It’s 2017: Data Shock Should Not be All That Shocking

We’ve seen it coming: Brands and businesses now have access to infinite amounts of customer data, and the amount of data we are collecting doubles every year. By 2020, who knows what the collection rate will be, and what new marketing insights and powers we will gain—but right now, who cares, because we marketers have enough of our work cut out for us. Most of us are hyperaware of the fact that if we don’t already have a decent strategy in place for the where, how, why and what kind of data we are seeking, collecting, sorting, analyzing, and utilizing, we are standing directly behind the proverbial eight ball.
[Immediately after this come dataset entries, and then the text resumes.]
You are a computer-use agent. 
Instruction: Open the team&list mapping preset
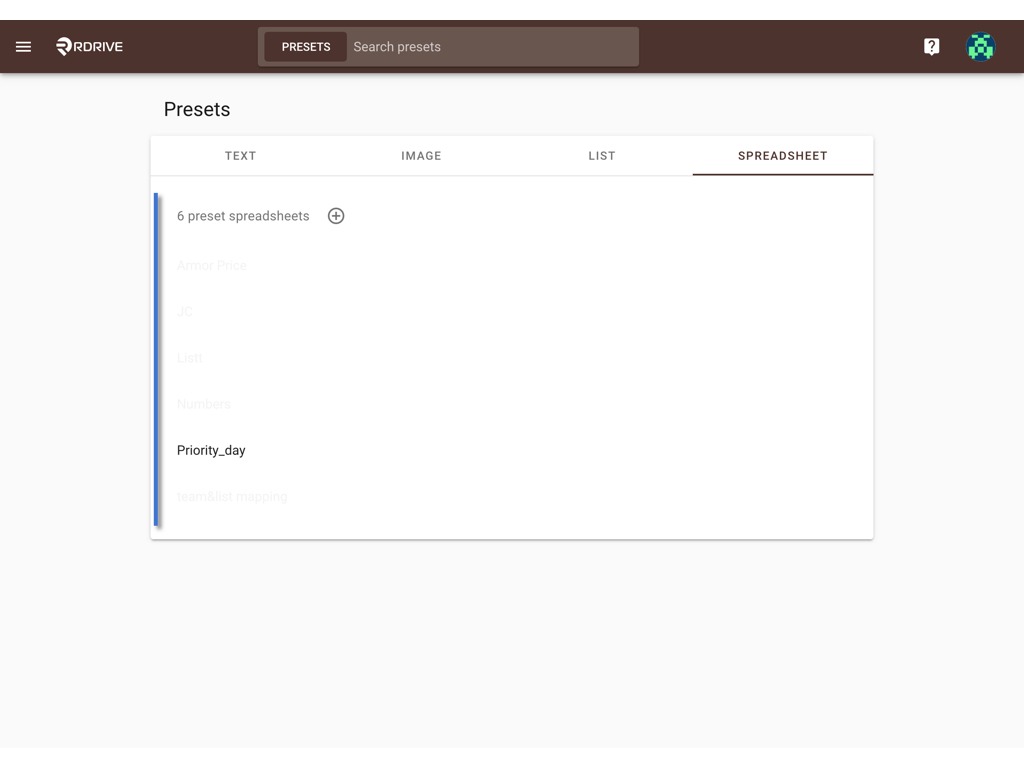tap(232, 497)
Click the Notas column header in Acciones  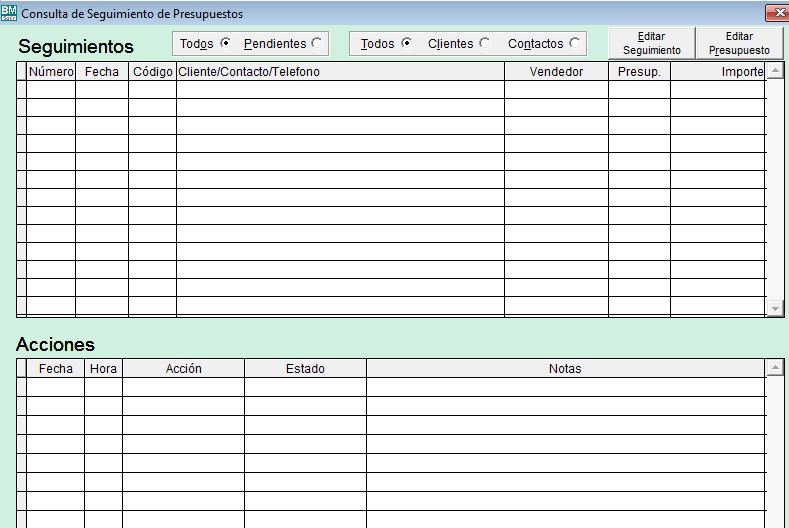tap(565, 369)
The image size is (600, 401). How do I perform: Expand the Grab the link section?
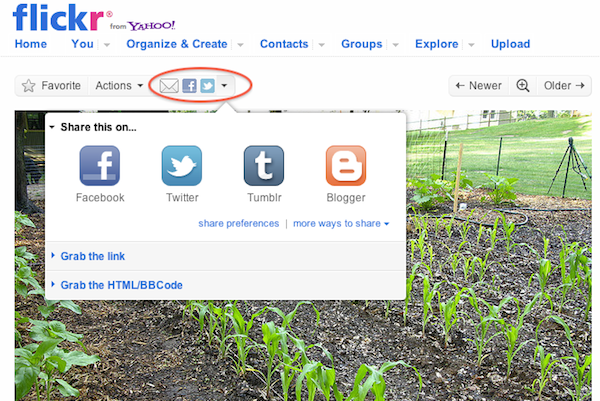(x=92, y=256)
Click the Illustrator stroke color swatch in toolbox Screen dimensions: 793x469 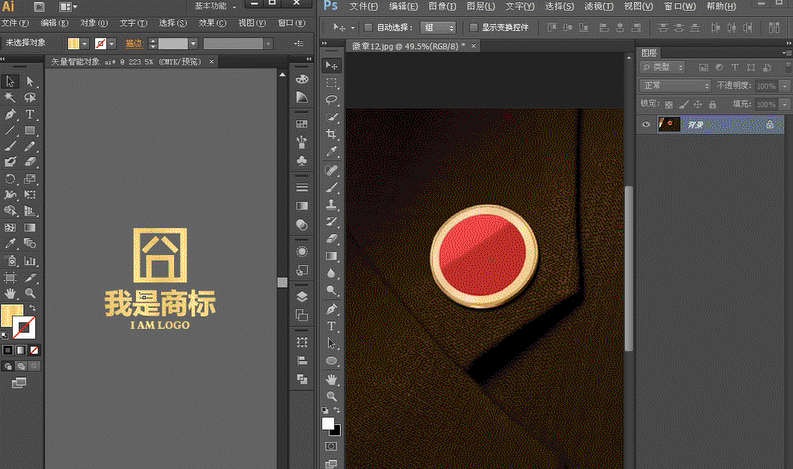tap(26, 328)
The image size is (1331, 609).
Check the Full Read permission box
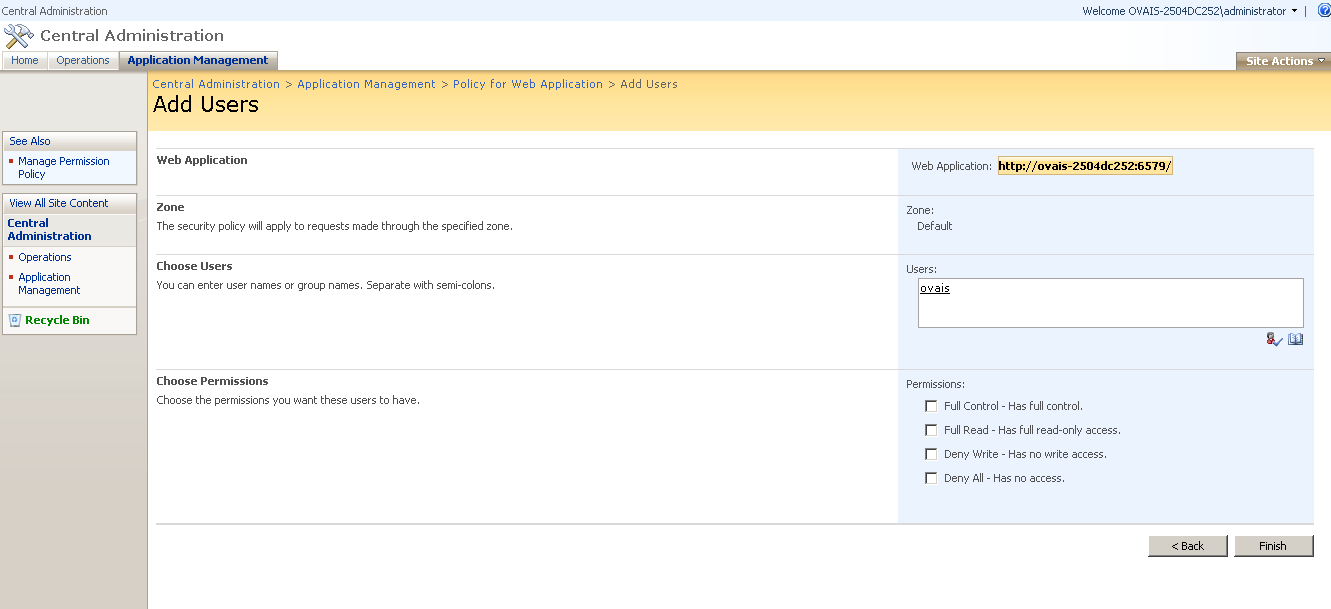[x=931, y=430]
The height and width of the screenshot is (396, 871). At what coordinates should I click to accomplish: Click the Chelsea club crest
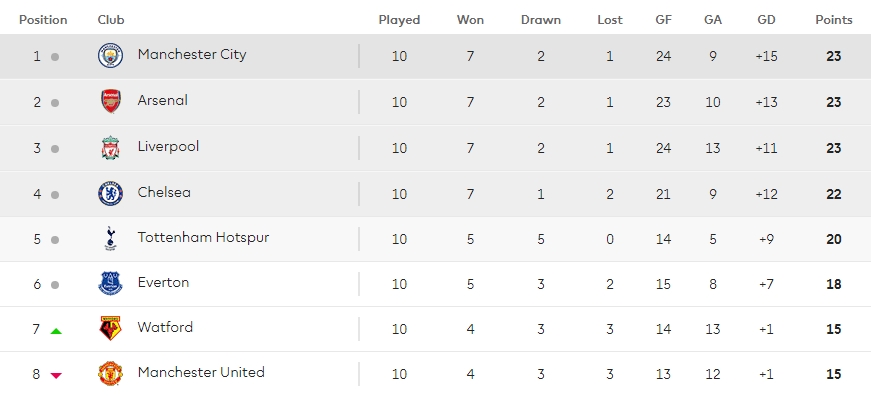tap(111, 193)
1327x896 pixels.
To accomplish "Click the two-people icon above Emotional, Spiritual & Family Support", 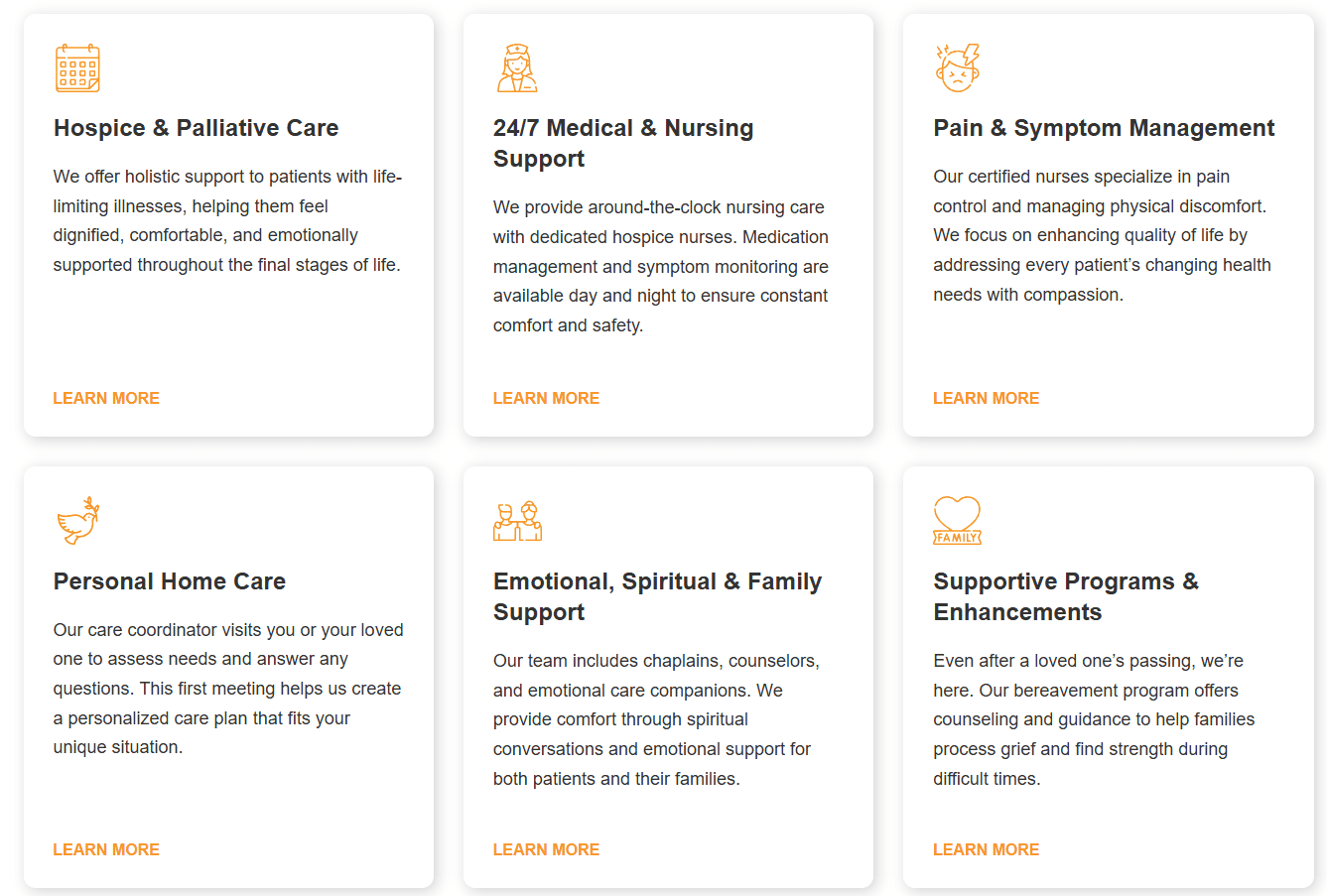I will [517, 521].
Of course, the collection, storage, and maintenance of data requires significant investment—and now more than ever, CMOs have to be vociferous: “Dear CEO, CFO, and CIO, Show my marketing team the money!”

I address in my forthcoming book, Disrupt That, the urgent need for marketing departments to request, win, earn, and justify a greater portion of their company or organization’s budget. We must, however, budget for this deluge of data responsibly—with our eyes wide open, because initially, dollar per data unit may be small, but the more we collect, the more we will have to spend. These financials aren’t simply a matter of the number of data units needed today or next quarter, but reflect also the ever-faster servers we’ll need to process our ever-growing data loads and the effort we’ll need to invest in, sorting, structuring and maintaining it all.
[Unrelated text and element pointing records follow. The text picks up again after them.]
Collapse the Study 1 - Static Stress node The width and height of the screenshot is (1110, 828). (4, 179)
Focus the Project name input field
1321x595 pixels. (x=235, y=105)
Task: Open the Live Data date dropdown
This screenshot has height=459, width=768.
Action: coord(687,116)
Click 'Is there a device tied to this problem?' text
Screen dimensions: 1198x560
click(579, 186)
Bottom line: The cost to maintain, structure, and purge data is not linear—at a certain threshold, the cost per data unit will actually increase.

Data Shock - Daniel Glickman


So yeah, we’ve seen the data tsunami coming, and some of us are semi-prepared—but many are still lounging at their desks, kicking their feet up, and squinting their eyes into the metaphorically blinding sun: “Data? We’ve got plenty! What? Are you asking us how we actually use it? What do you mean?”
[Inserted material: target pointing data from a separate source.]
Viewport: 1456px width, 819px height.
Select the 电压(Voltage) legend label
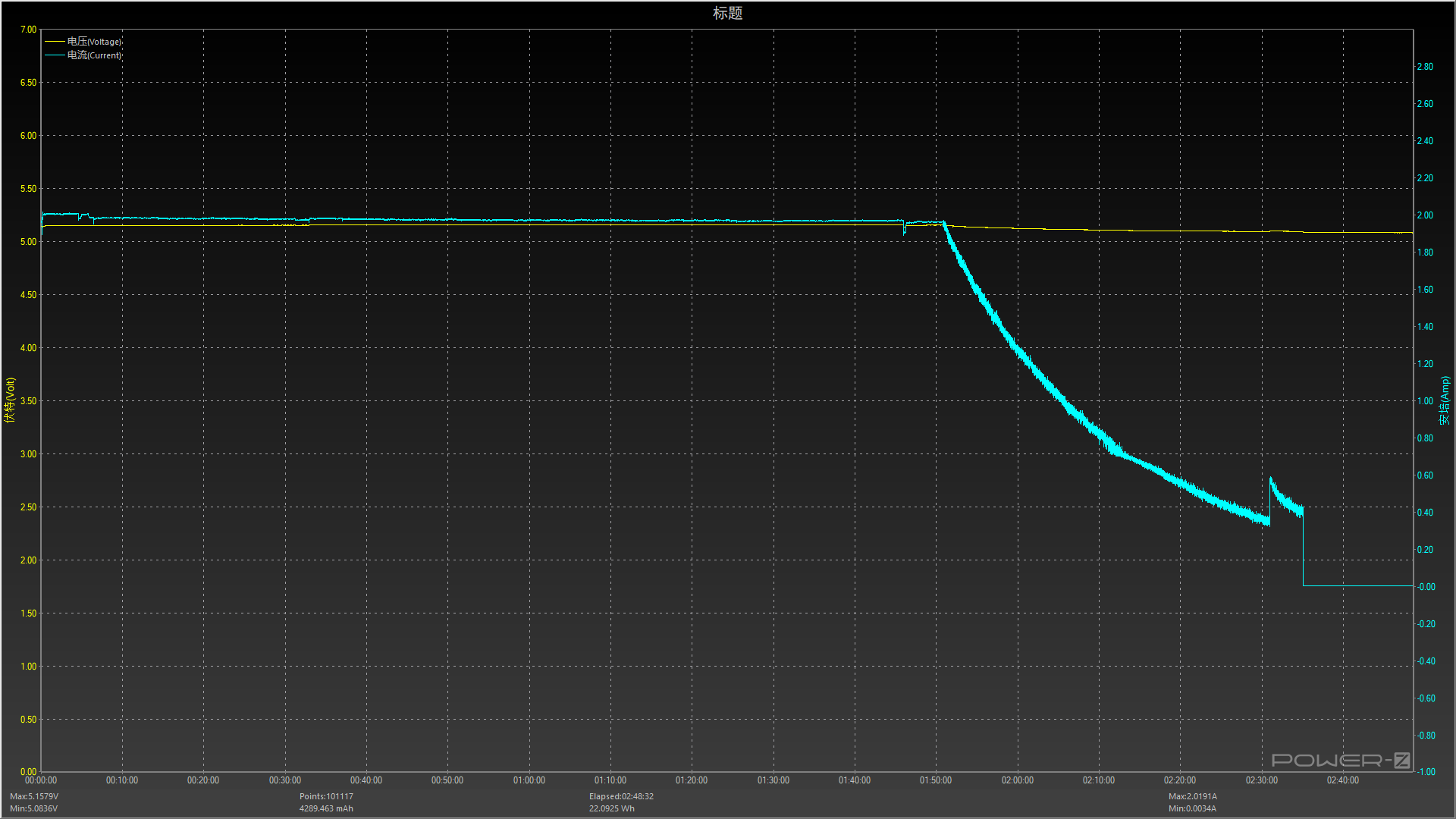(95, 42)
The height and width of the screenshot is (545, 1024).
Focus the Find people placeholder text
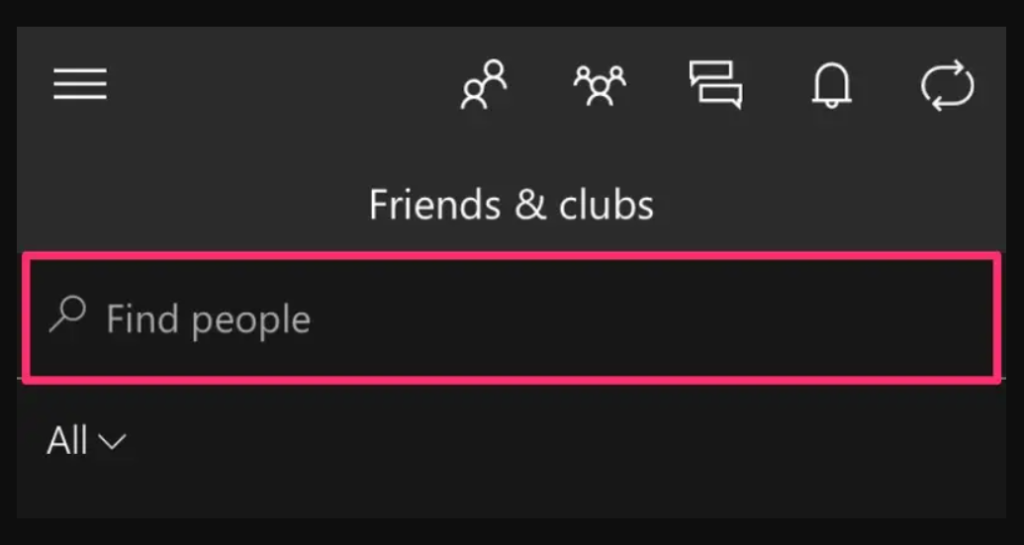pos(208,320)
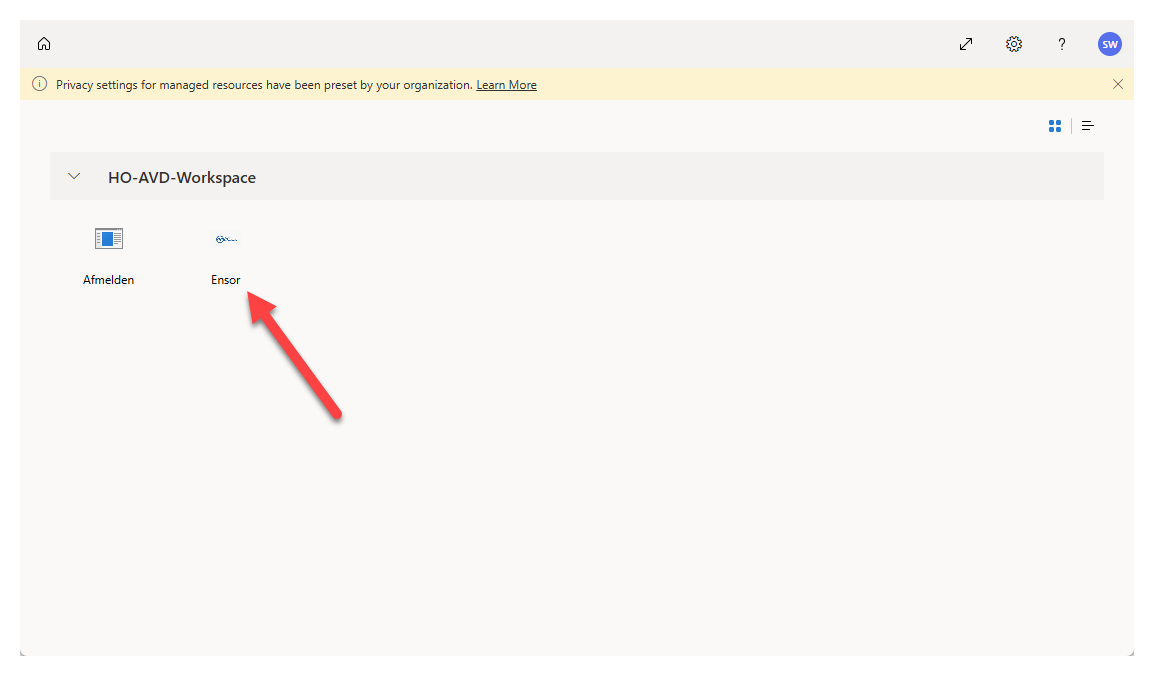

If you are one of the many marketers who hasn’t already figured out that most customer data is irrelevant… no, wait… let me restate that:

If you are one of the many marketers who hasn’t already begun to figure out how much of the data you are collecting on your customers is irrelevant to your brand or company, I’m here to remind you: There is a limit to how much data you can actually capitalize on! Just because data comes cheap and fast (at first), just because it simply “arrives” via your mega-amazing (and super-spendy) API and you know what altitude your customer is standing at right this very second, does not mean altitude matters.


Data Shock - CMO Confessions

So yeah, look at the data you collected: Were you smart about it, or just hungry for it? Did you take the time to acknowledge: “We don’t need X, Y, and Z… just Z.”

Data has no heart and soul—it simply follows the law of returns. We know the amount of data we’ll have access to is expected to grow exponentially and that some of us are already in the initial stages of data shock, where we are receiving lots more data with lots less return. CMOs who faced the data inundation early on and planned their systems well, have already begun to experience this friction point—where data has become a hindrance, a nuisance.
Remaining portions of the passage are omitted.